STATED GOAL: Render every line of the items below as a JSON list of strings, one string per line, leaving out blank lines.

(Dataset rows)
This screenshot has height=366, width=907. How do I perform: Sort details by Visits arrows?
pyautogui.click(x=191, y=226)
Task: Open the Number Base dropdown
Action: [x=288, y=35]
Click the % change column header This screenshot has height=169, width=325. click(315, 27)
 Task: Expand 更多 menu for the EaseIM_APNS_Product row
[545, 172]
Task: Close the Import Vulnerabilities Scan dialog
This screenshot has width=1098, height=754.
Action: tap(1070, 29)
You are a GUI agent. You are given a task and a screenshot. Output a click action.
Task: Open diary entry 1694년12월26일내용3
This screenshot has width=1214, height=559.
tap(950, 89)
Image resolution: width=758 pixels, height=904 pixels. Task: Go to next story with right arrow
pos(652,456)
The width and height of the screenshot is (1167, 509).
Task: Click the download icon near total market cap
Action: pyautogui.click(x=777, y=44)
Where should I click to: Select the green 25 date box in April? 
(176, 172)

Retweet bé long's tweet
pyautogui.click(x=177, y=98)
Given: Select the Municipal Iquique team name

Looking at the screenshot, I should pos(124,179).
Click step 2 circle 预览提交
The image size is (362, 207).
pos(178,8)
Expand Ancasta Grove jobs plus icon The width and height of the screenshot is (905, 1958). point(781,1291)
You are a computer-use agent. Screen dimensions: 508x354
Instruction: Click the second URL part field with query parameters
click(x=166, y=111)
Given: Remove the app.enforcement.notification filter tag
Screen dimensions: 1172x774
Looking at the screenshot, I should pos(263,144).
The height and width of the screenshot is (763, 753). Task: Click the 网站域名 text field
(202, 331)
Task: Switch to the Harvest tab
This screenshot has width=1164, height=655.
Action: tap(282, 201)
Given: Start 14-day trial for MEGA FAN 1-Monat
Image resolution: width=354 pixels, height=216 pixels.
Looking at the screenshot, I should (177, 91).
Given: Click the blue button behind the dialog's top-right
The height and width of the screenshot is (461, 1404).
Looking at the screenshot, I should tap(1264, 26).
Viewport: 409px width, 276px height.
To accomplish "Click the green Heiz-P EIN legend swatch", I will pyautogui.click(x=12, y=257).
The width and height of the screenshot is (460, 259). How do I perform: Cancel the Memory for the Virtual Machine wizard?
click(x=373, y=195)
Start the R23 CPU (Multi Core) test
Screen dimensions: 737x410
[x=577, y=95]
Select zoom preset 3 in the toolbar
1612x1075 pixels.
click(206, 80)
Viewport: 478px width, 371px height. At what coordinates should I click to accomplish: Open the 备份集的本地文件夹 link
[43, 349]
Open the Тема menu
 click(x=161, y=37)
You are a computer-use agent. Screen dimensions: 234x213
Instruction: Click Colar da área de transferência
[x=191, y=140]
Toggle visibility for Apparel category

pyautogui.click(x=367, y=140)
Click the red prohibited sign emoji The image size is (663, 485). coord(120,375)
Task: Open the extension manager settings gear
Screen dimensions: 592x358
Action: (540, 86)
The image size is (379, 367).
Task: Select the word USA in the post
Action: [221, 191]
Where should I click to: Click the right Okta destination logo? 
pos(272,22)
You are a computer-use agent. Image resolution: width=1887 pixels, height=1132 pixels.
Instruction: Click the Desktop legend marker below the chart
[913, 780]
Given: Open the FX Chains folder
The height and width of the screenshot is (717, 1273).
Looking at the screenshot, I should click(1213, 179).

OUTPUT OF THE EXERCISE:
[
  "This screenshot has height=366, width=907. How do I perform: Sort details by Visits arrows?",
  "pyautogui.click(x=191, y=226)",
  "Task: Open the Number Base dropdown",
  "Action: [x=288, y=35]",
  "Click the % change column header This screenshot has height=169, width=325. click(315, 27)",
  " Task: Expand 更多 menu for the EaseIM_APNS_Product row",
  "[545, 172]",
  "Task: Close the Import Vulnerabilities Scan dialog",
  "This screenshot has width=1098, height=754.",
  "Action: tap(1070, 29)",
  "You are a GUI agent. You are given a task and a screenshot. Output a click action.",
  "Task: Open diary entry 1694년12월26일내용3",
  "This screenshot has width=1214, height=559.",
  "tap(950, 89)",
  "Image resolution: width=758 pixels, height=904 pixels. Task: Go to next story with right arrow",
  "pos(652,456)",
  "The width and height of the screenshot is (1167, 509).",
  "Task: Click the download icon near total market cap",
  "Action: pyautogui.click(x=777, y=44)",
  "Where should I click to: Select the green 25 date box in April? ",
  "(176, 172)",
  "Retweet bé long's tweet",
  "pyautogui.click(x=177, y=98)",
  "Given: Select the Municipal Iquique team name",
  "Looking at the screenshot, I should pos(124,179).",
  "Click step 2 circle 预览提交",
  "The image size is (362, 207).",
  "pos(178,8)",
  "Expand Ancasta Grove jobs plus icon The width and height of the screenshot is (905, 1958). point(781,1291)",
  "You are a computer-use agent. Screen dimensions: 508x354",
  "Instruction: Click the second URL part field with query parameters",
  "click(x=166, y=111)",
  "Given: Remove the app.enforcement.notification filter tag",
  "Screen dimensions: 1172x774",
  "Looking at the screenshot, I should pos(263,144).",
  "The height and width of the screenshot is (763, 753). Task: Click the 网站域名 text field",
  "(202, 331)",
  "Task: Switch to the Harvest tab",
  "This screenshot has width=1164, height=655.",
  "Action: tap(282, 201)",
  "Given: Start 14-day trial for MEGA FAN 1-Monat",
  "Image resolution: width=354 pixels, height=216 pixels.",
  "Looking at the screenshot, I should (177, 91).",
  "Given: Click the blue button behind the dialog's top-right",
  "The height and width of the screenshot is (461, 1404).",
  "Looking at the screenshot, I should tap(1264, 26).",
  "Viewport: 409px width, 276px height.",
  "To accomplish \"Click the green Heiz-P EIN legend swatch\", I will pyautogui.click(x=12, y=257).",
  "The width and height of the screenshot is (460, 259). How do I perform: Cancel the Memory for the Virtual Machine wizard?",
  "click(x=373, y=195)",
  "Start the R23 CPU (Multi Core) test",
  "Screen dimensions: 737x410",
  "[x=577, y=95]",
  "Select zoom preset 3 in the toolbar",
  "1612x1075 pixels.",
  "click(206, 80)",
  "Viewport: 478px width, 371px height. At what coordinates should I click to accomplish: Open the 备份集的本地文件夹 link",
  "[43, 349]",
  "Open the Тема menu",
  " click(x=161, y=37)",
  "You are a computer-use agent. Screen dimensions: 234x213",
  "Instruction: Click Colar da área de transferência",
  "[x=191, y=140]",
  "Toggle visibility for Apparel category",
  "pyautogui.click(x=367, y=140)",
  "Click the red prohibited sign emoji The image size is (663, 485). coord(120,375)",
  "Task: Open the extension manager settings gear",
  "Screen dimensions: 592x358",
  "Action: (540, 86)",
  "The image size is (379, 367).",
  "Task: Select the word USA in the post",
  "Action: [221, 191]",
  "Where should I click to: Click the right Okta destination logo? ",
  "pos(272,22)",
  "You are a computer-use agent. Image resolution: width=1887 pixels, height=1132 pixels.",
  "Instruction: Click the Desktop legend marker below the chart",
  "[913, 780]",
  "Given: Open the FX Chains folder",
  "The height and width of the screenshot is (717, 1273).",
  "Looking at the screenshot, I should click(1213, 179)."
]